But, however she might doubt the Belmaines, she had no doubt as to Neigh’s true sentiments: the time had come when he, notwithstanding his air of being oppressed by almost every lively invention of town and country for charming griefs to rest, would not be at all oppressed by a quiet visit to the purlieus of St Giles’s, Cripplegate, since she was the originator, and was going herself.

It was a bright hope-inspiring afternoon in this mid-May time when the carriage containing Mr. and Mrs. Belmaine, Mrs.
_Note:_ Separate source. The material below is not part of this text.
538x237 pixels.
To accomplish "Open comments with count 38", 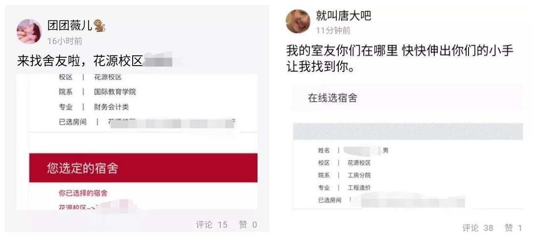I will pos(478,228).
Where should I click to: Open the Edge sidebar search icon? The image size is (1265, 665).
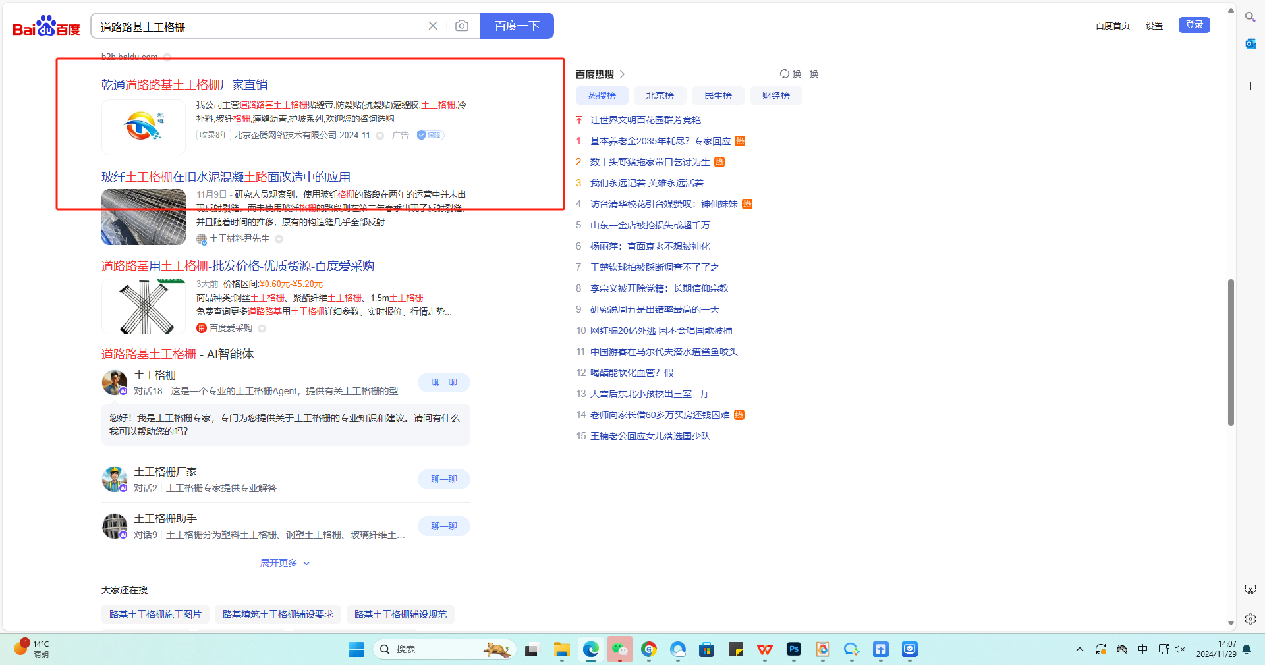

Doncastle, and Ethelberta, crept along the encumbered streets towards Barbican; till turning out of that thoroughfare into Redcross Street they beheld the bold shape of the old tower they sought, clothed in every neutral shade, standing clear against the sky, dusky and grim in its upper stage, and hoary grey below, where every corner of every stone was completely rounded off by the waves of wind and storm.

All people were busy here: our visitors seemed to be the only idle persons the city contained; and there was no dissonance — there never is — between antiquity and such beehive industry; for pure industry, in failing to observe its own existence and aspect, partakes of the unobtrusive nature of material things.  This intra-mural stir was a flywheel transparent by excessive motion, through which Milton and his day could be seen as if nothing intervened.  Had there been ostensibly harmonious accessories, a crowd of observing people in search of the poetical, conscious of the place and the scene, what a discord would have arisen there!  But everybody passed by Milton’s grave except Ethelberta and her friends, and for the moment the city’s less invidious conduct appeared to her more respectful as a practice than her own.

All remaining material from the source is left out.